Saya manggut-manggut tak paham, tapi tak berusaha bertanya lebih jauh. Karena tak menemukan kalimat bertanya yang tepat, untuk menerjemahkan ketidaktahuan itu.
Baru ketika saya perhatikan, ternyata komposisi yang diatur ibu benar adanya. Saat ayah hendak bersantap, kali pertama mengambil piring dan sendok. Kemudian tangan kanan mengambil nasi, selanjutnya sayur, dilanjutkan lauk dan terakhir sambal.

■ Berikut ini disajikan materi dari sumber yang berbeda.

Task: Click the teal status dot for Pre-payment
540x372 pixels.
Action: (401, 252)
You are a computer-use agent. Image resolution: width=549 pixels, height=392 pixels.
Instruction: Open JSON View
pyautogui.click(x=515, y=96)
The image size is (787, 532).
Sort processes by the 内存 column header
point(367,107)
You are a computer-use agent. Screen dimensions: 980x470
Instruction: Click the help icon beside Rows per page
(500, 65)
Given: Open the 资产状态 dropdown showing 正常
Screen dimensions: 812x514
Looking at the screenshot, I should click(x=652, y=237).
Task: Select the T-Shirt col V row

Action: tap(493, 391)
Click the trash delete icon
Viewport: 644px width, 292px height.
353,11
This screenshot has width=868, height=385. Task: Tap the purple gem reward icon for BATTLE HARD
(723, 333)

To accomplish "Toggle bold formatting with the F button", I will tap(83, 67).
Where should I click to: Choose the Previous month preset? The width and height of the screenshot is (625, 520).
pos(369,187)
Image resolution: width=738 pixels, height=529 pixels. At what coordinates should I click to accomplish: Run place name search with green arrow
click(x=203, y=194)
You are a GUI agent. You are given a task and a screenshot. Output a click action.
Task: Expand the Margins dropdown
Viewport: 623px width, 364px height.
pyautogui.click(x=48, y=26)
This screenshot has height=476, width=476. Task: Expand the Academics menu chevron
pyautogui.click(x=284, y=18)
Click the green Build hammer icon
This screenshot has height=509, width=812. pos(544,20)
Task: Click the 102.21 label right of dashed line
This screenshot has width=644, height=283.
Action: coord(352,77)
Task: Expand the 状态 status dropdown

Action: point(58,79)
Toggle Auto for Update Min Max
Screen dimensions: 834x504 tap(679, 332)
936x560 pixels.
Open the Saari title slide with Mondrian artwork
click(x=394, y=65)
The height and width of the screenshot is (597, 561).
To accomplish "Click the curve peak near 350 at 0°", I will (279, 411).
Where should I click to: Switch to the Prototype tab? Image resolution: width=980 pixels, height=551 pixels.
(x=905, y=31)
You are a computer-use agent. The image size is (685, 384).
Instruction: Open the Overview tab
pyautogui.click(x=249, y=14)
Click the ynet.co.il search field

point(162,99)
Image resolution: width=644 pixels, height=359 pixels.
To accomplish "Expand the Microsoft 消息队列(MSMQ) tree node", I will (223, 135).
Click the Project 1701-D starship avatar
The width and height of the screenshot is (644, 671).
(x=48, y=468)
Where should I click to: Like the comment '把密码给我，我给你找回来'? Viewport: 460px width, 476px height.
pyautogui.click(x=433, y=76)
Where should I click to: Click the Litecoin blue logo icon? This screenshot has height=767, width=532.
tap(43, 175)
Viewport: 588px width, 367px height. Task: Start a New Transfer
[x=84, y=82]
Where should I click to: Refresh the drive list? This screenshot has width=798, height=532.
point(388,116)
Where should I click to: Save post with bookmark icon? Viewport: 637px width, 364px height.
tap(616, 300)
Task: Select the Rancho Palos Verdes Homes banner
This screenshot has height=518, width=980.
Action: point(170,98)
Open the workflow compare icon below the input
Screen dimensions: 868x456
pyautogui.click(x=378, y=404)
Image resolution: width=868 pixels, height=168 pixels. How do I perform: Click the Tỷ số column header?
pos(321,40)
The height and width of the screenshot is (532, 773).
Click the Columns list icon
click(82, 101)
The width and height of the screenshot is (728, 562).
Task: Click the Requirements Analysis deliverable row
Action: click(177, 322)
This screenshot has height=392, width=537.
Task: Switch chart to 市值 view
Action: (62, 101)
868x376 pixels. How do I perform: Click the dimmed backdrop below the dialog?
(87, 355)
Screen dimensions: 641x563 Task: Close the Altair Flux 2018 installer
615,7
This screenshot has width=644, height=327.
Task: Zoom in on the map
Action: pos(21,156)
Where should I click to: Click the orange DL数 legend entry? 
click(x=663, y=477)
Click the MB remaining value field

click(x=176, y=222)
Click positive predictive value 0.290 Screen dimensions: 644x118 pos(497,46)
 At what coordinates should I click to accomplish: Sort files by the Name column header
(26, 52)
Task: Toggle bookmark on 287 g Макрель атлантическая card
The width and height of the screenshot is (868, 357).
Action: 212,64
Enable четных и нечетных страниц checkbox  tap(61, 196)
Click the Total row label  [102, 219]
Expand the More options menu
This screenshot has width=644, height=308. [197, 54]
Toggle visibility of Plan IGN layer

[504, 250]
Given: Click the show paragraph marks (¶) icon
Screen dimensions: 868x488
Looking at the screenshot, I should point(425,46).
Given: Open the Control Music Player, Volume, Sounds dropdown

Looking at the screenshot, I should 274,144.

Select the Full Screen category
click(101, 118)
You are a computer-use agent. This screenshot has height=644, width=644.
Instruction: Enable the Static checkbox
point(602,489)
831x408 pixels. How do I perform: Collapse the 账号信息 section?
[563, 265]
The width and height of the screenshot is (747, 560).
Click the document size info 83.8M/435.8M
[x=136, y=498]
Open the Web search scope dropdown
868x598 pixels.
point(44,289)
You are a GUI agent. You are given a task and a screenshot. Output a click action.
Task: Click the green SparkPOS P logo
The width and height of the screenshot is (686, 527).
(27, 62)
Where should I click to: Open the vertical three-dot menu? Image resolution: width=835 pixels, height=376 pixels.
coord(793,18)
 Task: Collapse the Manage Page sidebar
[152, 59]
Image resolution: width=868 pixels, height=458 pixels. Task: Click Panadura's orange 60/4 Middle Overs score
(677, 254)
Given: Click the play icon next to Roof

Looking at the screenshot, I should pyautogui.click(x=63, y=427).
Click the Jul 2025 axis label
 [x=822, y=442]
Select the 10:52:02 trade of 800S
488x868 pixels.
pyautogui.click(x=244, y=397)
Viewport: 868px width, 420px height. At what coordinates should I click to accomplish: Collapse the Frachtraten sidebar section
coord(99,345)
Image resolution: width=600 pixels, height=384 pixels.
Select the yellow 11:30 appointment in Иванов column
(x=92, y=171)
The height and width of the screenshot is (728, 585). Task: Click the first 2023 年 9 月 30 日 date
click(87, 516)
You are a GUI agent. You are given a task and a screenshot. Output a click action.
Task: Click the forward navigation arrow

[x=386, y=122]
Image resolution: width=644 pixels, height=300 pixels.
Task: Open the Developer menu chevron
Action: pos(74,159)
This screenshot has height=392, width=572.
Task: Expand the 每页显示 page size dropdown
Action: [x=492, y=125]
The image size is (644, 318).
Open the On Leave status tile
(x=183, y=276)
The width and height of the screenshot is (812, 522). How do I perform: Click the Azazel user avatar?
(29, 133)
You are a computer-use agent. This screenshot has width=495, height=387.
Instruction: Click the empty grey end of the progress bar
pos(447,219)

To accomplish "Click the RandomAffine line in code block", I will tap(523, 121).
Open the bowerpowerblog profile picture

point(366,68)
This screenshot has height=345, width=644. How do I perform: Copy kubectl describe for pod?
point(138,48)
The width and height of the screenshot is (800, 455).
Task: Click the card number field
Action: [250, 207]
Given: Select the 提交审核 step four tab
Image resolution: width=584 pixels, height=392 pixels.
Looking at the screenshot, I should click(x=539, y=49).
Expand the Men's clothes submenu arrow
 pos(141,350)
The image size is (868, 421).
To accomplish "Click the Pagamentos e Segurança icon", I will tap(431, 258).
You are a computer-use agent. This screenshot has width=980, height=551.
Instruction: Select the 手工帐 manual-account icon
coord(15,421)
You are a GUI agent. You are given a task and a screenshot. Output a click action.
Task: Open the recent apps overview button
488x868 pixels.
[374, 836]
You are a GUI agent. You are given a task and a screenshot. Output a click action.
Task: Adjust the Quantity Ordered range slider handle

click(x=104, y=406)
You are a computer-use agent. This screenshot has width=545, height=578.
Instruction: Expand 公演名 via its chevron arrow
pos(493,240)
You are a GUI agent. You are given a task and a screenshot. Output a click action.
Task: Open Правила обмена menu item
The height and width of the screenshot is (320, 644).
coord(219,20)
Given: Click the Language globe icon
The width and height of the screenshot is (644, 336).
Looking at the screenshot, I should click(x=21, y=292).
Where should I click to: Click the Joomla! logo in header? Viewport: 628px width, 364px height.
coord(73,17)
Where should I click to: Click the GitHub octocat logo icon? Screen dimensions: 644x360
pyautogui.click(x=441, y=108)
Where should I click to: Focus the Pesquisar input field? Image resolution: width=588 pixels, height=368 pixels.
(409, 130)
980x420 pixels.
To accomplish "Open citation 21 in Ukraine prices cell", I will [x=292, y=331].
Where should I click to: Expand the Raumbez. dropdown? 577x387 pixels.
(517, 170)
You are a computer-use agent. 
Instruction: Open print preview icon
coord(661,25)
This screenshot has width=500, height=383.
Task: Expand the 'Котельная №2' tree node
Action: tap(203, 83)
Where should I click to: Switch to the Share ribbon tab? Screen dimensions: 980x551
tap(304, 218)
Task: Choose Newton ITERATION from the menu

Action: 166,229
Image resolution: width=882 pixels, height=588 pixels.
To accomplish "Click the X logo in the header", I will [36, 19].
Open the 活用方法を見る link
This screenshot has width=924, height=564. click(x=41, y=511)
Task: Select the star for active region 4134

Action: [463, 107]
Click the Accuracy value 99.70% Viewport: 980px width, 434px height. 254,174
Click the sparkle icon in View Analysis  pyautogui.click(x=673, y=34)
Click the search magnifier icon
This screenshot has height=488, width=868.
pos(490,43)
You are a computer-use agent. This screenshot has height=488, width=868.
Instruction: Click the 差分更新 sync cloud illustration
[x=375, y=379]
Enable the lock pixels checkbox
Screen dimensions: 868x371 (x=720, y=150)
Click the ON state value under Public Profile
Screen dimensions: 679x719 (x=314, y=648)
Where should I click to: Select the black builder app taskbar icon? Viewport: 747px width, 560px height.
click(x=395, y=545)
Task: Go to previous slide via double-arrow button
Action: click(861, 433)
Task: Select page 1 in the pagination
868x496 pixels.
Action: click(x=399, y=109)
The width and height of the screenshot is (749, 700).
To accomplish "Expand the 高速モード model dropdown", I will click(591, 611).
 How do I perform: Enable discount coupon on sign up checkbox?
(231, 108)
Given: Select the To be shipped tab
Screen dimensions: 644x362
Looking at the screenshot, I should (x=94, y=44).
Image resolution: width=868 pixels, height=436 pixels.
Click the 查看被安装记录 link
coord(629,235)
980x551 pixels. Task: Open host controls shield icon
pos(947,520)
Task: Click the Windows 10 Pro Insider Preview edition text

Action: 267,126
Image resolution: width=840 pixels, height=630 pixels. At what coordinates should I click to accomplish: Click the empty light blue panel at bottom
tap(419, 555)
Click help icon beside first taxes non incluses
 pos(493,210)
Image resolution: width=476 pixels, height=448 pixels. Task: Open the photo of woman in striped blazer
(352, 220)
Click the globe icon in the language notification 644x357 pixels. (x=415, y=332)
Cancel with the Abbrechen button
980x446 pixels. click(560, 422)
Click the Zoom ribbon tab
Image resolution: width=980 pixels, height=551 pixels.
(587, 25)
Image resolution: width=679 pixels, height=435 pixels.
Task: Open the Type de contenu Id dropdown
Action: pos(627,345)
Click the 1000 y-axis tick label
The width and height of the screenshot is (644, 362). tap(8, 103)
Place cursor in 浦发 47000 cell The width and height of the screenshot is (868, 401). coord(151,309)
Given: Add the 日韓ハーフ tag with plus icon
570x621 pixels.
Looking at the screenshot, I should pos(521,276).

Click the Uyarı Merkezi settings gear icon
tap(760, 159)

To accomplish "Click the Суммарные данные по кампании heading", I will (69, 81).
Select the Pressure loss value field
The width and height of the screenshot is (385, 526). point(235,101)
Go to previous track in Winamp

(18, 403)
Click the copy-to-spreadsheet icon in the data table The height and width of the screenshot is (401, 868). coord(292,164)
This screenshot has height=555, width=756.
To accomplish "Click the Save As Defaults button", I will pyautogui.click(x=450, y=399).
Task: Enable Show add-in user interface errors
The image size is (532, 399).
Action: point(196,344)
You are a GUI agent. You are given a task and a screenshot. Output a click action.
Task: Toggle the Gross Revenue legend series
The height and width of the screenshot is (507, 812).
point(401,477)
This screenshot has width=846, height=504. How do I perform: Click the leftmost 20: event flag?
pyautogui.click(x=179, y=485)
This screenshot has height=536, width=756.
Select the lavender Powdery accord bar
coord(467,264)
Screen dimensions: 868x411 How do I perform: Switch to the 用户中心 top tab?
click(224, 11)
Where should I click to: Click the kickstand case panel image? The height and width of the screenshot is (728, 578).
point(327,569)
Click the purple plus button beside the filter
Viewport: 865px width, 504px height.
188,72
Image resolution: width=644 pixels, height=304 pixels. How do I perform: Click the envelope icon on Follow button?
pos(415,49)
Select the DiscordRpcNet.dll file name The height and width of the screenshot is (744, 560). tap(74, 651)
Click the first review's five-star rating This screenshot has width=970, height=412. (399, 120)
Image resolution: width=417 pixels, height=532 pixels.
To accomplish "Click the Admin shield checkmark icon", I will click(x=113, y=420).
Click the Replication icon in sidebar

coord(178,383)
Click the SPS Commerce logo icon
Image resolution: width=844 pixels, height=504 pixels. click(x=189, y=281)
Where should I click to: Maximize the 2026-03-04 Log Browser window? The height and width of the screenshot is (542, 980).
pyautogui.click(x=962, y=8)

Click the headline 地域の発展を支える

Sementara untuk gelas dan teko isi air putih, berada agak ke pinggir meja ada dekat kursi ibu. Ibu yang mengambilkan minum untuk ayah, sementara kami anak-anak mengambil sendiri.
Ibu hanya lulusan sekolah dasar, sepemahanan saya sangat taat pada suami. Prosesi mengambil makananpun, selalu ayah diminta lebih dahulu mengawali. Ayah yang pendiam dan kami segani, tak serta merta mengambil makanan semaunya. Kalau sedang rejeki lebih ada gorengan rendang, ayah mengambil potongan paling kecil. Kakak yang nomor tengah, biasanya paling gemar mengincar jatah ayah untuk dirinya.
Ayah dan ibu, adalah teladan bagi kami  anak-anaknya. Tentang kerukunan dan kebersamaan, tentang rasa nrimo dan mensyukuri apa diperoleh atas usaha kerasnya. Seingat saya, tak pernah ibu ribut gara-gara uang pada ayah.
"Kalau duit kan bisa dicari bareng-bareng, yang penting selalu rukun dan tak putus usaha" nasehat ibu ketika saya mulai berumah tangga.
Betapa bahagia bisa dibalut, tak selalu dengan kepemilikan dan kelebihan harta. Cukup dengan kebersamaan dan saling memahami, ternyata bisa melampaui segala.
Eits, namun jangan coba-coba. Mengajak berbicara saat sedang makan, biasanya ibu akan langsung menegur.
"Ngobrolnya nanti saja abis makan, biar makanannya jadi berkah" ibu memotong pembicaraan yang hendak dimulai anaknya.